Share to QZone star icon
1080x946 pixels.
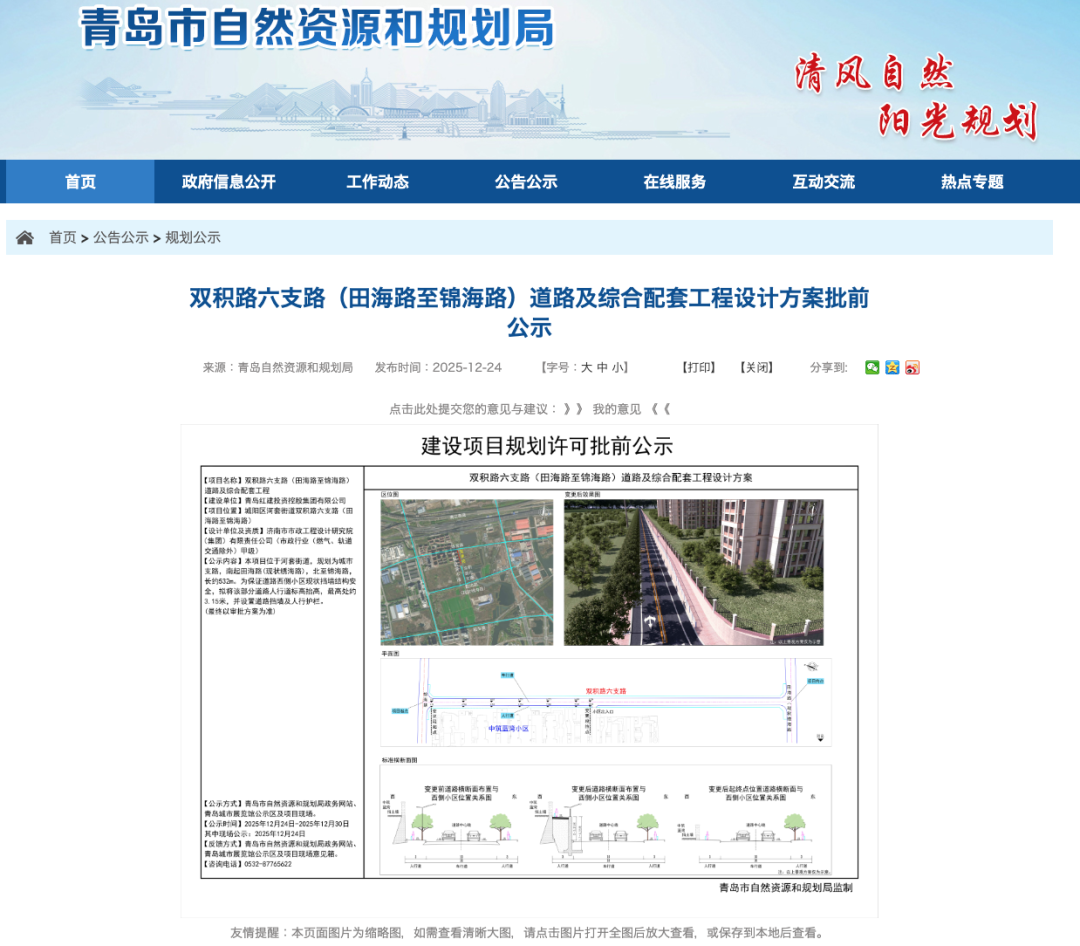tap(892, 368)
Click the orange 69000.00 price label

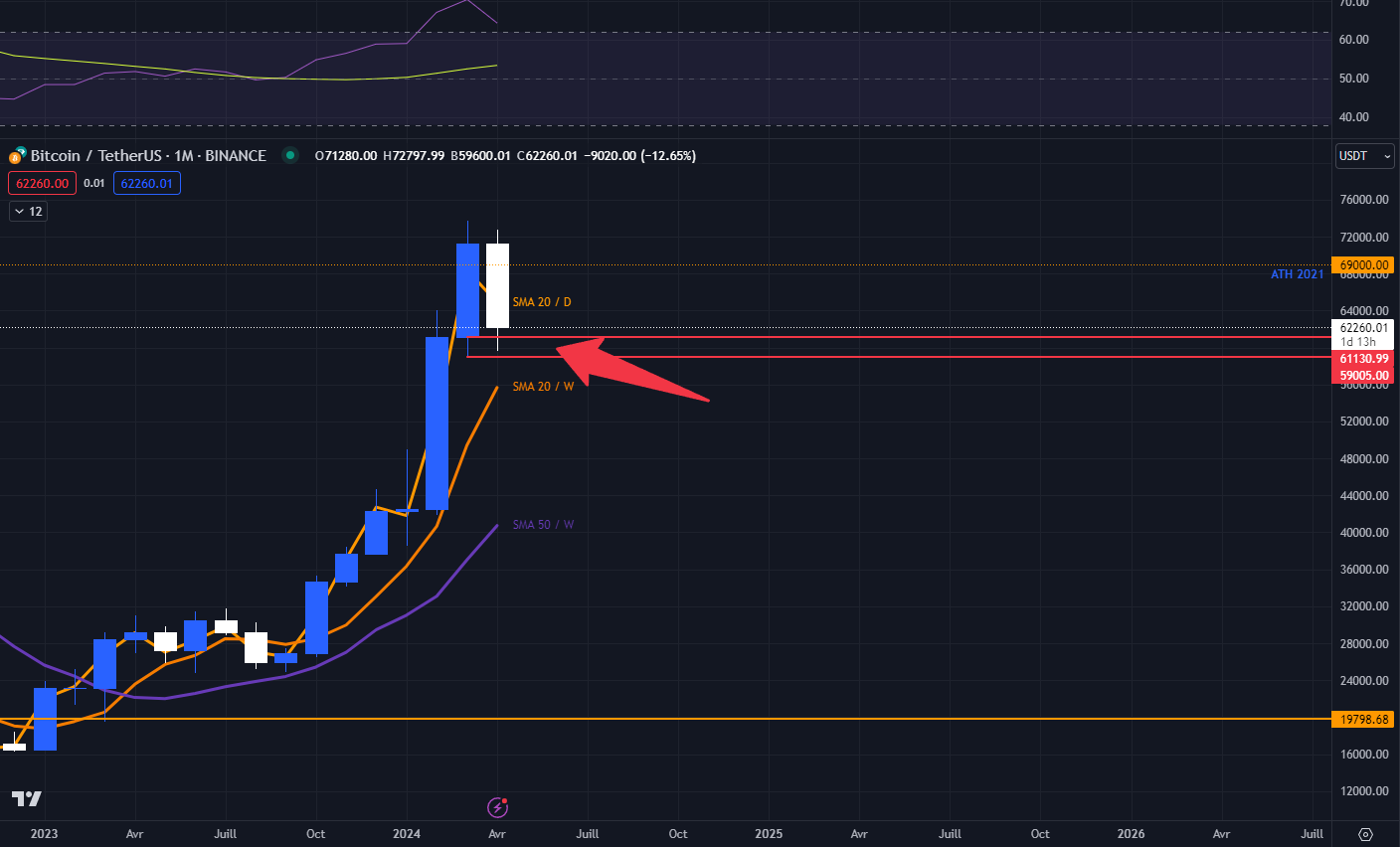[1363, 264]
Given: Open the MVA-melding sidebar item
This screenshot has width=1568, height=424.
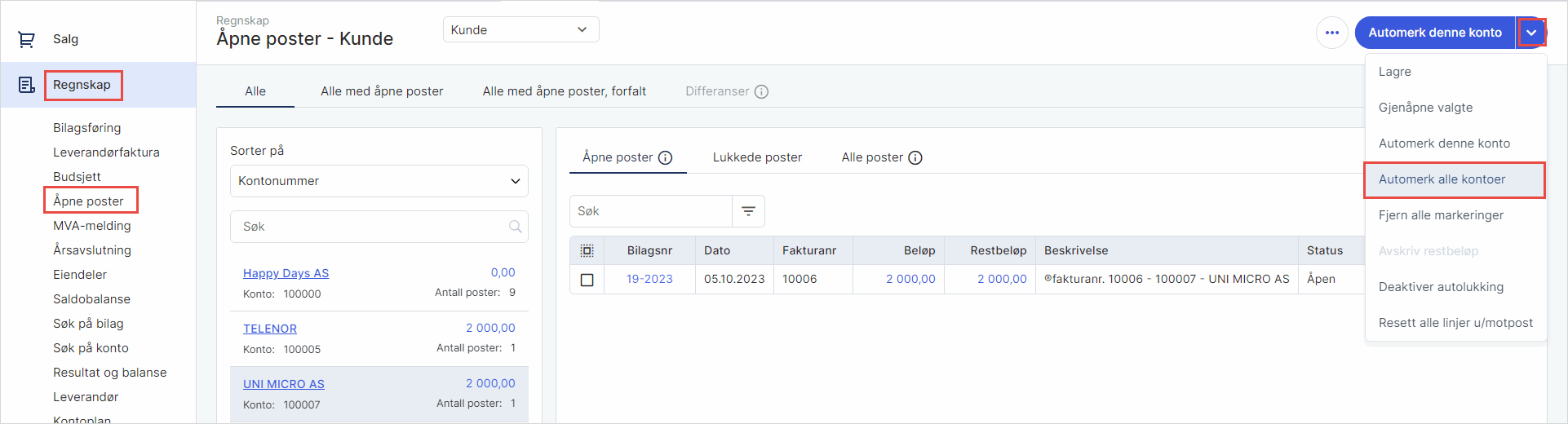Looking at the screenshot, I should pos(91,226).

WORK REQUEST:
Restate each record from above word for word, excluding any picture it holds.

TASK OUTPUT:
Share to QZone star icon
1080x946 pixels.
tap(892, 368)
Click the orange 69000.00 price label

[1363, 264]
Given: Open the MVA-melding sidebar item
This screenshot has width=1568, height=424.
Looking at the screenshot, I should pos(91,226).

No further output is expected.